China's long standing expansion to its southeast has gone largely unnoticed, despite occasional armed clashes with the Vietnamese and Philippine navies, but its recent dispute with Japan over the Senkaku Islands in the East China Sea has attracted wide attention. The issue of these islands, eight uninhabited islets and reefs 115 miles northeast of Taiwan and called Daioyou by the Chinese, "has always been far more politicized than China's other border disputes because the Japanese are involved," says one Asia watcher. "But it is not in the interests of any party involved to see it escalate."
Asia watchers have every reason to be concerned about Japan's new assertiveness and military rearmament -- Japan has reportedly ordered the latest generation of Airborne Early Warning and Control planes, known as AWACs, from the U.S. and is considering buying its first spy satellite, which raises the specter of a militaristic empire and the chilling prospect of direct confrontation with China.

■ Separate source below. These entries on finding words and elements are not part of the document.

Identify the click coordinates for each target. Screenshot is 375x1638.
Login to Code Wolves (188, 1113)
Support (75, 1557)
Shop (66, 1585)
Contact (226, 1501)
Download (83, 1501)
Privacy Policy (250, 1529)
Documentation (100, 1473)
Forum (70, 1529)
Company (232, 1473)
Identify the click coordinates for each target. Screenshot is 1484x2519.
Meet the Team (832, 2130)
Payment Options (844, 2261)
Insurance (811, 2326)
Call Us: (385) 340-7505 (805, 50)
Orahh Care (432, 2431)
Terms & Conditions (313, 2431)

Japan and China have both had their eyes on the Senkakus ever since 1968 when a United Nations report stated the surrounding sea bed may contain one of the world's richest oil and gas reserves.
Beijing claims the islands have been a Chinese possession since the 16th century; Tokyo claims it annexed the Senkakus when it took over Okinawa in 1879 and further claims effective possession since 1973, when the United States handed the islands back to Japan after ending its post-war administration of Okinawa.
The most recent troubles began in August 1995 when the Japanese sent two fighter planes to prevent a Chinese plane from encroaching on the islands' air space. In July of this year, the government did not interfere when a group of right-wing activists installed a lighthouse on the island and two memorials on another.
Since that time, Japanese navy vessels have chased away Chinese activists from Hong Kong and Taiwan who tried to land on the islands to protest. In September, a protester from Hong Kong who wanted to raise the red flag of the People's Republic of China on the island was drowned, further inflaming the dispute.
This may be only the tip of a potentially explosive situation, spurred by China's territorial ambitions and Japan's readiness to assume a greater role in the region's security. China's southeastern expansionism has so far met with only token resistance, except for the Natunas. By contrast, the Senkakus, coming on the heels of China's unsuccessful attempt to intimidate the Taiwanese with war games, demonstrate that expansion eastward will run into strong opposition.
Without question, Indonesia's emergence as a regional power will be welcomed by southeast Asian nations concerned about China's assertiveness in the South China Sea. Japan's rearmament -- as edgy as it makes many Asians -- will likewise be seen as providing a needed strategic balance in Northeast Asia. This balance could be made more effective if the U.S. -Japan security alliance were to be expanded to include South Korea, itself an emerging economic power backed by a well-trained and highly motivated military. A recent visit by two Japanese navy vessels at Pusan, South Korea -- the first such visit since World War II -- was significant in this regard.
Half a century ago, it is widely believed, the naval battle at Midway marked the beginning of a reversal in Japan's fortunes in the South Pacific. Now it seems likely that two small island groups with exotic names may be the turning point of China's ambitions towards the Western Pacific -- with Japan now acting as the victim of aggression rather than the aggressor.
Ironically, Clinton may be holding out an olive branch to an ascendant China just when China's Asian neighbors have reminded it of history's lesson: that imperialism will ultimately run its course.